:: EXTRAIT CHOISI ::

------------------------------

Chroniques

par laurent bergnach

Ernest Martinez Izquierdo dirige Avanti!
création française d’Émilie Suite de Kaija Saariaho

Cité de la musique, Paris
- 23 avril 2013
la compositrice Lotta Wennäkoski jouée lors du cycle Kaija Saarihao à Paris
© dr

Partagé entre plaisir de retrouver l’excellent Orchestre de chambre Avanti! (trentenaire cette année), perplexité et déception, nous assistons au dernier concert du Domaine privé consacré à Kaija Saariaho – à la première partie duquel il est d’ailleurs demandé au public de ne pas applaudir entre les œuvres ; cela peut se concevoir, puisque deux des pièces les plus importantes y sont encadrées de courtes mélodies de Jean Sibelius (1865-1957) : Flickan kom ifran sin älsklings möte Op.37 (La jeune fille revint du rendez-vous de son amoureux, 1901), Säv säv susa Op.3 (Roseau, roseaux, soupirez, 1900) et Norden Op.90 (Nord, 1917), les première et dernière inspirées par Ludwig Runeberg, la deuxième par Gustav Fröding, tous deux poètes suédois.

C’est le soprano Barbara Hannigan, accompagné du pianiste Jouko Laivuori, qui se charge d’évoquer des histoires de jeunes filles trahies par leur amoureux ou poussées au suicide par la jalousie populaire. La voix apparaît tout d’abord présente et bien timbrée, mais une vulgarité de musical apparaît bientôt, à laquelle s’ajoute un certain pathos. Ce serait un moindre mal si le chant métallique ne s’accompagnait d’attaques faibles et de notes qui déshonorent la partition. L’an passé, dans ces mêmes mélodies, Soile Isokoski avait autrement ému, avec un récital regroupant aussi quelques compositeurs finlandais [lire notre chronique du 9 février 2012].

------------------------------

:: CONSIGNES ::
(1) Répondez aux questions suivantes d'après la chronique du concert :
(a) Quel orchestre fête ses trente ans cette année ?
(b) Quel pianiste accompagne Barbara Hannigan ?
(c) Quel poète a inspiré Säv säv susa Op.3 ?
(2) Recopiez à l'identique le passage de la chronique du concert qui va de « C’est le soprano » jusqu'à « 9 février 2012]. » inclus.
(3) Prolongez la chronique du concert en reprenant juste après sa dernière phrase.

:: ENTRÉES FOURNIES ::
------------------------------

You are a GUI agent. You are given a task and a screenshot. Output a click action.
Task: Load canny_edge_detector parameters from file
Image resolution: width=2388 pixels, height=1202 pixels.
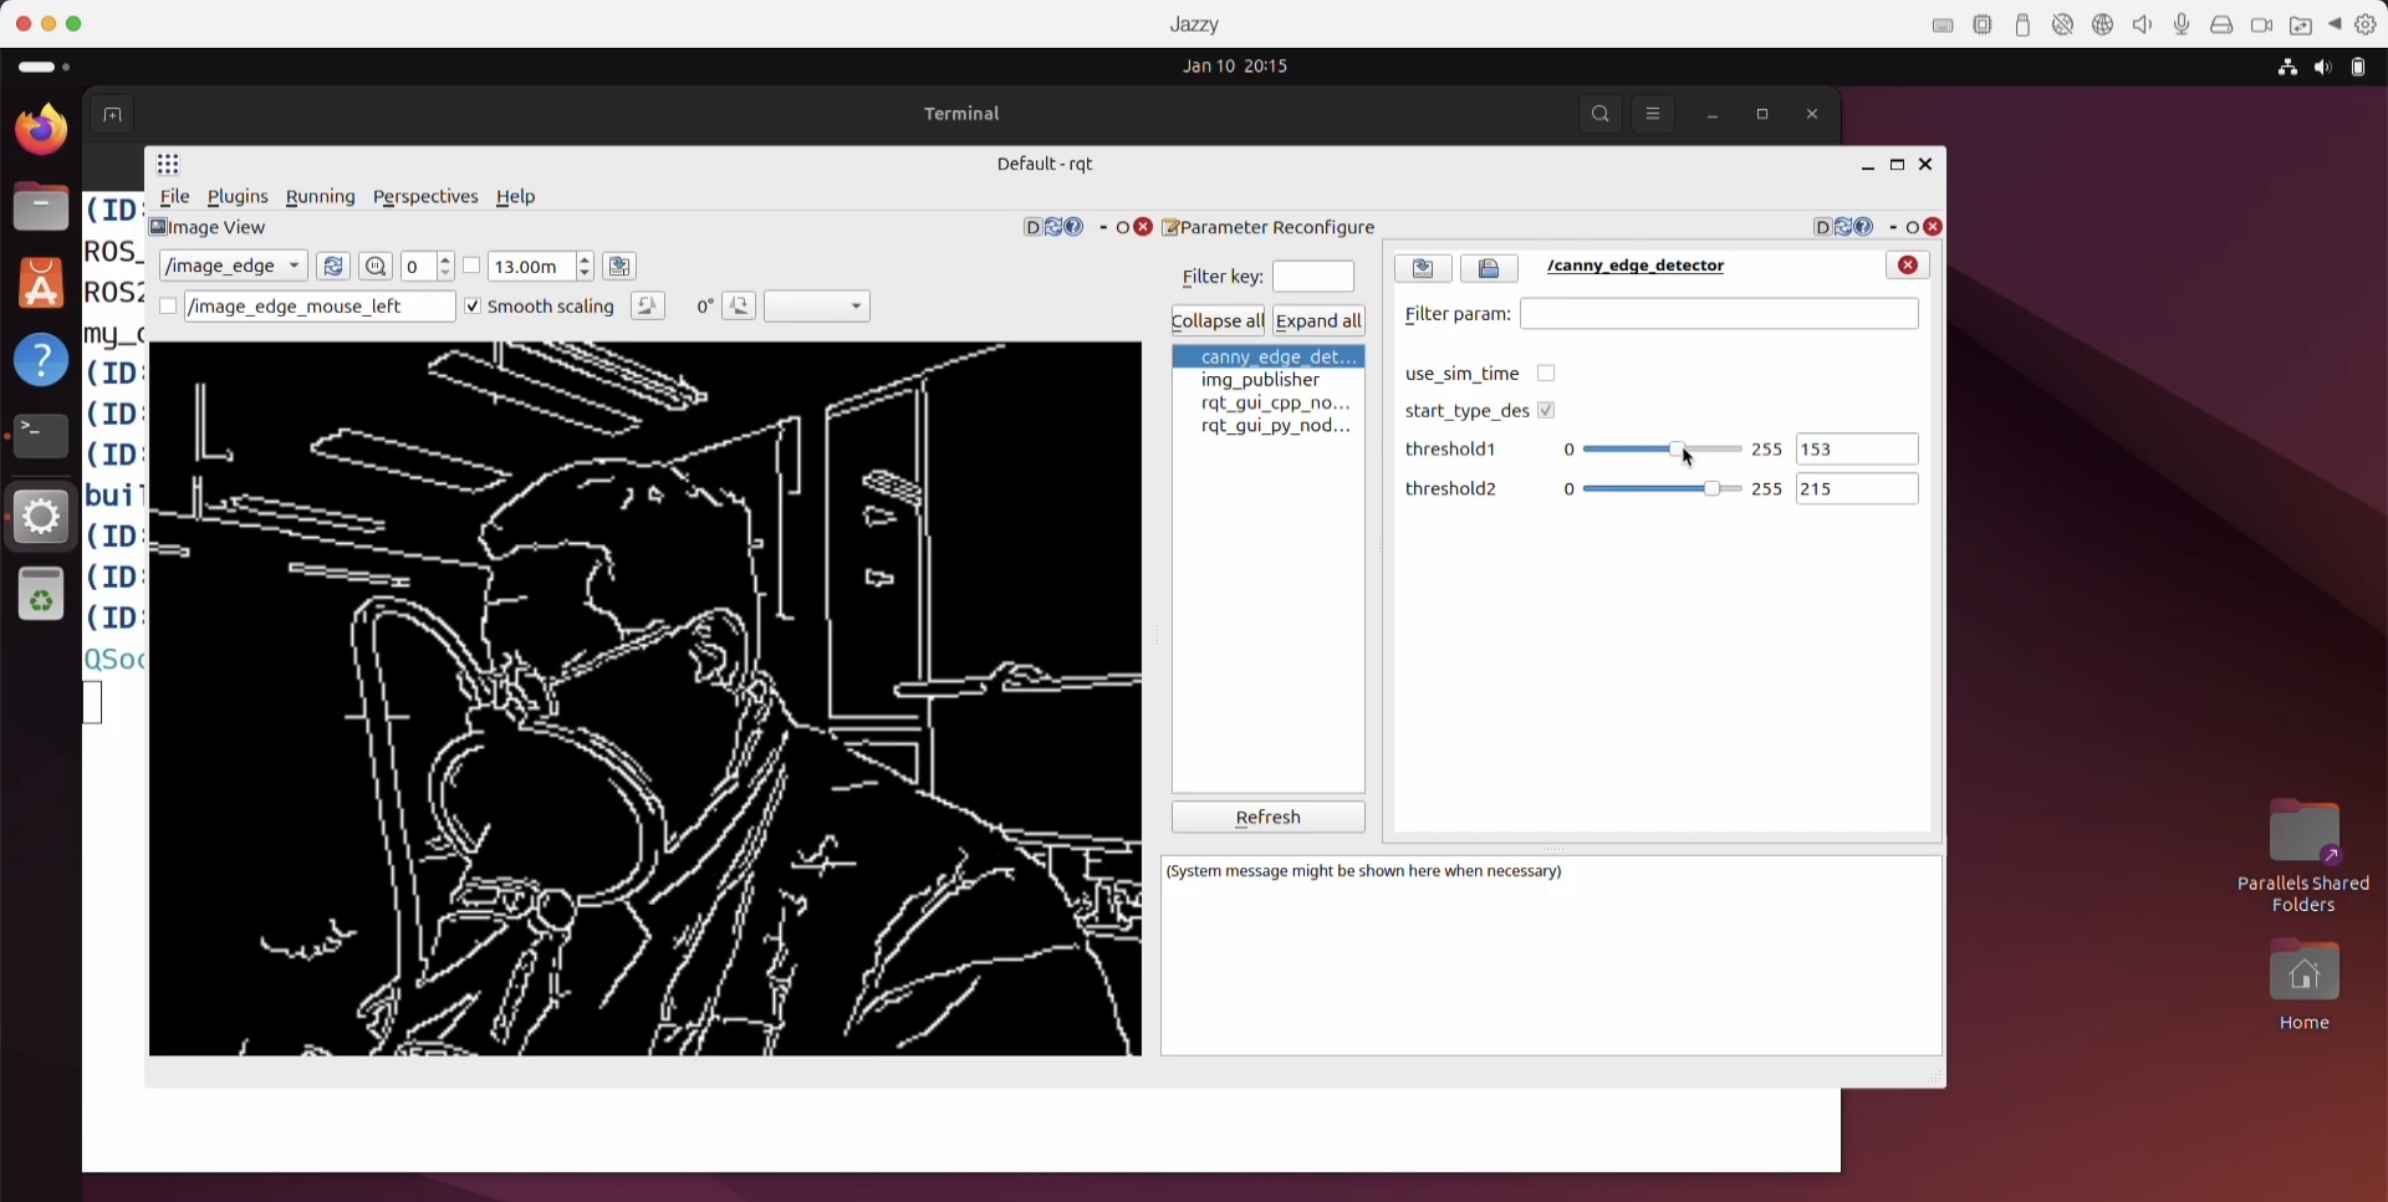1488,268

------------------------------

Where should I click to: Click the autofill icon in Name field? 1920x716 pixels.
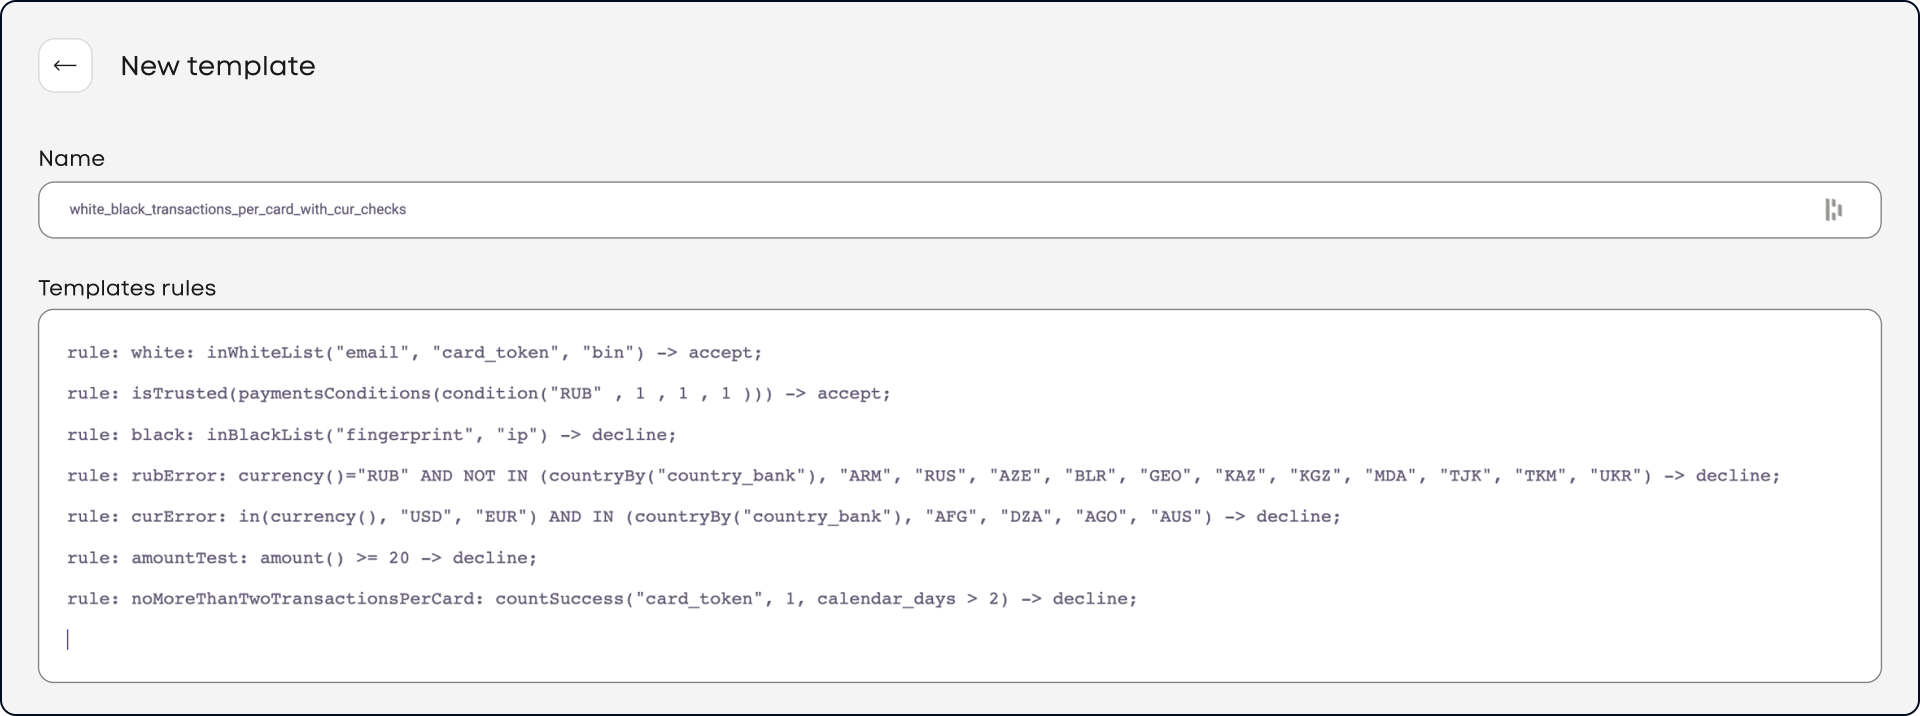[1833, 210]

------------------------------

:: RÉPONSES ATTENDUES ::
(1)
(a) L'Orchestre de chambre Avanti!
(b) Jouko Laivuori
(c) Gustav Fröding

(2)
C’est le soprano Barbara Hannigan, accompagné du pianiste Jouko Laivuori, qui se charge d’évoquer des histoires de jeunes filles trahies par leur amoureux ou poussées au suicide par la jalousie populaire. La voix apparaît tout d’abord présente et bien timbrée, mais une vulgarité de musical apparaît bientôt, à laquelle s’ajoute un certain pathos. Ce serait un moindre mal si le chant métallique ne s’accompagnait d’attaques faibles et de notes qui déshonorent la partition. L’an passé, dans ces mêmes mélodies, Soile Isokoski avait autrement ému, avec un récital regroupant aussi quelques compositeurs finlandais [lire notre chronique du 9 février 2012].

(3)
« Composition lyrique » conçue en 1963 par Paavo Heininen (né en 1938), puis révisée quatre ans plus tard, Musique d’été apparaît « construite comme un collier de perles mettant bout à bout une suite de respirations distinctes, une cristallisation de champs magnétiques séparés par des point d’orgue et des silences » (dixit Lauri Otonkoski dans la brochure de salle). C’est une œuvre difficile à cerner, mais nous en retiendrons le violon douloureux du Prologue saupoudré de percussions – qui invite quelques rapides soli de clavecin et violoncelle –, ainsi que les pépiements d’une clarinette qui parcourent Moments dramatiques et Épilogue.

Si Saariaho eut Heininen comme professeur intransigeant, à l'Académie Sibelius d’Helsinki, elle-même compte des élèves parmi lesquels Lotta Wennäkoski (née en 1970) [photo]. Kuule II (impératif d’« entendre » en finnois) est une pièce de 2005 prévue pour un quintette à cordes auquel s’ajoutent flûte, hautbois, clarinette, basson, cor et clarinette-basse soliste. Les vibrations de cette dernière, tenue par Heikli Nikula, retentissent d’abord avec des cordes qui passent du frémissement au bourdonnement. L’œuvre se fait alors plus lyrique, sonore et affirmée, avant un regain de douceur qui évoque quelques vagues debussystes menant à la plainte d’une contrebasse – un lyrisme déjà noté dans le quatuor Culla d’aria [lire notre chronique du 10 avril 2011].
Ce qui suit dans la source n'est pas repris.